- [EXERCISE REQUIREMENTS]: Please extract every item below and reproduce each line word for word, with nothing changed.

Text and element pointing records
-=-=-=-=-
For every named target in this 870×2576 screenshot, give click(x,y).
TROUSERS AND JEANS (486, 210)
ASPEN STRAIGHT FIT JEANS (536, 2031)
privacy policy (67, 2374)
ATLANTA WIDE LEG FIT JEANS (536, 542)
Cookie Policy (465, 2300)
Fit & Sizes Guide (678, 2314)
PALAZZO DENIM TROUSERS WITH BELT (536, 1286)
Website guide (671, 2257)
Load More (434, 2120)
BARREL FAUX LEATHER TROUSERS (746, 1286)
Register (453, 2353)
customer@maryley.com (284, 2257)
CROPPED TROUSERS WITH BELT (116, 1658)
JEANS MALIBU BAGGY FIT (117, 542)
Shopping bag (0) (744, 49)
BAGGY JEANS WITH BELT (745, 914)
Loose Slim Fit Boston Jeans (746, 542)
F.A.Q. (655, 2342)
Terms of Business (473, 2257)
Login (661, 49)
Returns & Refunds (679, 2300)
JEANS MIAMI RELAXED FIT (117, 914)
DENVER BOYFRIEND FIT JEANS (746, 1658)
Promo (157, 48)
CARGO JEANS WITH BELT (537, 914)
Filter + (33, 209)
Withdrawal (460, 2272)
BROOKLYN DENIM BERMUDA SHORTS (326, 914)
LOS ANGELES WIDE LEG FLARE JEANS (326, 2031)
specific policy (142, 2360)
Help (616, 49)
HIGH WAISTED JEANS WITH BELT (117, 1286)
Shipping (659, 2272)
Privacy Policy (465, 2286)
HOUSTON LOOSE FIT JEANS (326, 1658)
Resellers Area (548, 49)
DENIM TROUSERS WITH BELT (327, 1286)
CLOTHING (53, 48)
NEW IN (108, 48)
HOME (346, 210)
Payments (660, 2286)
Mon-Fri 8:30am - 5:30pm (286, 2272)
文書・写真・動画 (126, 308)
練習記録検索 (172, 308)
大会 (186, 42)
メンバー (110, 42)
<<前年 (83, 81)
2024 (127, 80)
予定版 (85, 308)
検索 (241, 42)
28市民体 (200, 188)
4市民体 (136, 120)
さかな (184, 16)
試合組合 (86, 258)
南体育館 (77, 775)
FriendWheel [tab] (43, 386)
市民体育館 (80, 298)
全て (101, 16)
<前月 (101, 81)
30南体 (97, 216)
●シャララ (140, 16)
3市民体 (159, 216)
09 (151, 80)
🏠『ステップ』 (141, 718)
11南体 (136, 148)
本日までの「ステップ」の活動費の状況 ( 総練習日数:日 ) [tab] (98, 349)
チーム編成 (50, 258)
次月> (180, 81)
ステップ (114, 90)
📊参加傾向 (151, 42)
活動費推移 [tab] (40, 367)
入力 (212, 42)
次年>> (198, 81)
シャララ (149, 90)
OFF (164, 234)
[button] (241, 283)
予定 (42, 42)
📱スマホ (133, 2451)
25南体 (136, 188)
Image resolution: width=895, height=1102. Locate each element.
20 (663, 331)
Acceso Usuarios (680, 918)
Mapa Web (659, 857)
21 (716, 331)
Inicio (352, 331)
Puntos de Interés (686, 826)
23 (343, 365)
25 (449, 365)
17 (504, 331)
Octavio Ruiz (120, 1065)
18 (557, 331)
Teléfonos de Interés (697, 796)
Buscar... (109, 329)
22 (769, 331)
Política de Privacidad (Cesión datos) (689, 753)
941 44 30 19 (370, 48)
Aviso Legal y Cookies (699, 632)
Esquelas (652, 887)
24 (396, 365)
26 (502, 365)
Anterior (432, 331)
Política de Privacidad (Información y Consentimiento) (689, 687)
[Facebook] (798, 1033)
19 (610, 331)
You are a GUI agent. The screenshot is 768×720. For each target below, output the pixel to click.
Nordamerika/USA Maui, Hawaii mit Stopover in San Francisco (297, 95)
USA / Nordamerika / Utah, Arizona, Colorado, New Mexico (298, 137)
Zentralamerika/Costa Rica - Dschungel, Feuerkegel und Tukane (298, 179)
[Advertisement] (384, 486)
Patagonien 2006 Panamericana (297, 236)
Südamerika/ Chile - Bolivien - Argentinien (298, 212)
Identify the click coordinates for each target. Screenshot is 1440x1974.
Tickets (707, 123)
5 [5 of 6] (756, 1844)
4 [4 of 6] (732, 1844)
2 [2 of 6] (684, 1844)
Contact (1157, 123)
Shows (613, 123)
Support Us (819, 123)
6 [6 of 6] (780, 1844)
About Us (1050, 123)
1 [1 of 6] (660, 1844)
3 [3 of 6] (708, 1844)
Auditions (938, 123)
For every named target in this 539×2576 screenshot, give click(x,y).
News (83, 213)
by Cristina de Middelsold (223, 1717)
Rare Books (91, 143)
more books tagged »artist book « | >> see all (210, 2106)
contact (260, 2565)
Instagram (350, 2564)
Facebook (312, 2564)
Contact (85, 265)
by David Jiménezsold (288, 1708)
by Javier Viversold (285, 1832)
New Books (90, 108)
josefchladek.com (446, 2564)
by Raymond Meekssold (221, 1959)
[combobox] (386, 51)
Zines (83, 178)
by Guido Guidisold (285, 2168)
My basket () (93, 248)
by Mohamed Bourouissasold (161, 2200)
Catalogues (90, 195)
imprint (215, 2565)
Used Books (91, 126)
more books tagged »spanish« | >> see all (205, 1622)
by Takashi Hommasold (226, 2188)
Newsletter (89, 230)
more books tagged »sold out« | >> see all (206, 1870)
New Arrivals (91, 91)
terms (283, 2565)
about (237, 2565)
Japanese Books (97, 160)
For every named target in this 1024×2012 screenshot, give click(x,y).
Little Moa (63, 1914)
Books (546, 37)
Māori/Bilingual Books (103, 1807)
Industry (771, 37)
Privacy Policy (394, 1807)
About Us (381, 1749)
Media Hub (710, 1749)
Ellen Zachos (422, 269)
-=-=-=-=-
- [SOLUTION FOR THIS PROBLEM]:
For every named target in this 870×2576 screenshot, give click(x,y).
TROUSERS AND JEANS (486, 210)
ASPEN STRAIGHT FIT JEANS (536, 2031)
privacy policy (67, 2374)
ATLANTA WIDE LEG FIT JEANS (536, 542)
Cookie Policy (465, 2300)
Fit & Sizes Guide (678, 2314)
PALAZZO DENIM TROUSERS WITH BELT (536, 1286)
Website guide (671, 2257)
Load More (434, 2120)
BARREL FAUX LEATHER TROUSERS (746, 1286)
Register (453, 2353)
customer@maryley.com (284, 2257)
CROPPED TROUSERS WITH BELT (116, 1658)
JEANS MALIBU BAGGY FIT (117, 542)
Shopping bag (0) (744, 49)
BAGGY JEANS WITH BELT (745, 914)
Loose Slim Fit Boston Jeans (746, 542)
F.A.Q. (655, 2342)
Terms of Business (473, 2257)
Login (661, 49)
Returns & Refunds (679, 2300)
JEANS MIAMI RELAXED FIT (117, 914)
DENVER BOYFRIEND FIT JEANS (746, 1658)
Promo (157, 48)
CARGO JEANS WITH BELT (537, 914)
Filter + (33, 209)
Withdrawal (460, 2272)
BROOKLYN DENIM BERMUDA SHORTS (326, 914)
LOS ANGELES WIDE LEG FLARE JEANS (326, 2031)
specific policy (142, 2360)
Help (616, 49)
HIGH WAISTED JEANS WITH BELT (117, 1286)
Shipping (659, 2272)
Privacy Policy (465, 2286)
HOUSTON LOOSE FIT JEANS (326, 1658)
Resellers Area (548, 49)
DENIM TROUSERS WITH BELT (327, 1286)
CLOTHING (53, 48)
NEW IN (108, 48)
HOME (346, 210)
Payments (660, 2286)
Mon-Fri 8:30am - 5:30pm (286, 2272)
文書・写真・動画 (126, 308)
練習記録検索 (172, 308)
大会 (186, 42)
メンバー (110, 42)
<<前年 (83, 81)
2024 (127, 80)
予定版 (85, 308)
検索 (241, 42)
28市民体 (200, 188)
4市民体 (136, 120)
さかな (184, 16)
試合組合 (86, 258)
南体育館 (77, 775)
FriendWheel [tab] (43, 386)
市民体育館 (80, 298)
全て (101, 16)
<前月 (101, 81)
30南体 (97, 216)
●シャララ (140, 16)
3市民体 (159, 216)
09 (151, 80)
🏠『ステップ』 (141, 718)
11南体 (136, 148)
本日までの「ステップ」の活動費の状況 ( 総練習日数:日 ) [tab] (98, 349)
チーム編成 (50, 258)
次月> (180, 81)
ステップ (114, 90)
📊参加傾向 (151, 42)
活動費推移 [tab] (40, 367)
入力 (212, 42)
次年>> (198, 81)
シャララ (149, 90)
OFF (164, 234)
[button] (241, 283)
予定 (42, 42)
📱スマホ (133, 2451)
25南体 (136, 188)
Image resolution: width=895, height=1102. Locate each element.
20 (663, 331)
Acceso Usuarios (680, 918)
Mapa Web (659, 857)
21 (716, 331)
Inicio (352, 331)
Puntos de Interés (686, 826)
23 (343, 365)
25 (449, 365)
17 (504, 331)
Octavio Ruiz (120, 1065)
18 (557, 331)
Teléfonos de Interés (697, 796)
Buscar... (109, 329)
22 (769, 331)
Política de Privacidad (Cesión datos) (689, 753)
941 44 30 19 (370, 48)
Aviso Legal y Cookies (699, 632)
Esquelas (652, 887)
24 (396, 365)
26 (502, 365)
Anterior (432, 331)
Política de Privacidad (Información y Consentimiento) (689, 687)
[Facebook] (798, 1033)
19 (610, 331)
You are a GUI agent. The screenshot is 768×720. For each target below, output the pixel to click.
Nordamerika/USA Maui, Hawaii mit Stopover in San Francisco (297, 95)
USA / Nordamerika / Utah, Arizona, Colorado, New Mexico (298, 137)
Zentralamerika/Costa Rica - Dschungel, Feuerkegel und Tukane (298, 179)
[Advertisement] (384, 486)
Patagonien 2006 Panamericana (297, 236)
Südamerika/ Chile - Bolivien - Argentinien (298, 212)
Identify the click coordinates for each target. Screenshot is 1440x1974.
Tickets (707, 123)
5 [5 of 6] (756, 1844)
4 [4 of 6] (732, 1844)
2 [2 of 6] (684, 1844)
Contact (1157, 123)
Shows (613, 123)
Support Us (819, 123)
6 [6 of 6] (780, 1844)
About Us (1050, 123)
1 [1 of 6] (660, 1844)
3 [3 of 6] (708, 1844)
Auditions (938, 123)
For every named target in this 539×2576 screenshot, give click(x,y).
News (83, 213)
by Cristina de Middelsold (223, 1717)
Rare Books (91, 143)
more books tagged »artist book « | >> see all (210, 2106)
contact (260, 2565)
Instagram (350, 2564)
Facebook (312, 2564)
Contact (85, 265)
by David Jiménezsold (288, 1708)
by Javier Viversold (285, 1832)
New Books (90, 108)
josefchladek.com (446, 2564)
by Raymond Meekssold (221, 1959)
[combobox] (386, 51)
Zines (83, 178)
by Guido Guidisold (285, 2168)
My basket () (93, 248)
by Mohamed Bourouissasold (161, 2200)
Catalogues (90, 195)
imprint (215, 2565)
Used Books (91, 126)
more books tagged »spanish« | >> see all (205, 1622)
by Takashi Hommasold (226, 2188)
Newsletter (89, 230)
more books tagged »sold out« | >> see all (206, 1870)
New Arrivals (91, 91)
terms (283, 2565)
about (237, 2565)
Japanese Books (97, 160)
For every named target in this 1024×2012 screenshot, give click(x,y).
Little Moa (63, 1914)
Books (546, 37)
Māori/Bilingual Books (103, 1807)
Industry (771, 37)
Privacy Policy (394, 1807)
About Us (381, 1749)
Media Hub (710, 1749)
Ellen Zachos (422, 269)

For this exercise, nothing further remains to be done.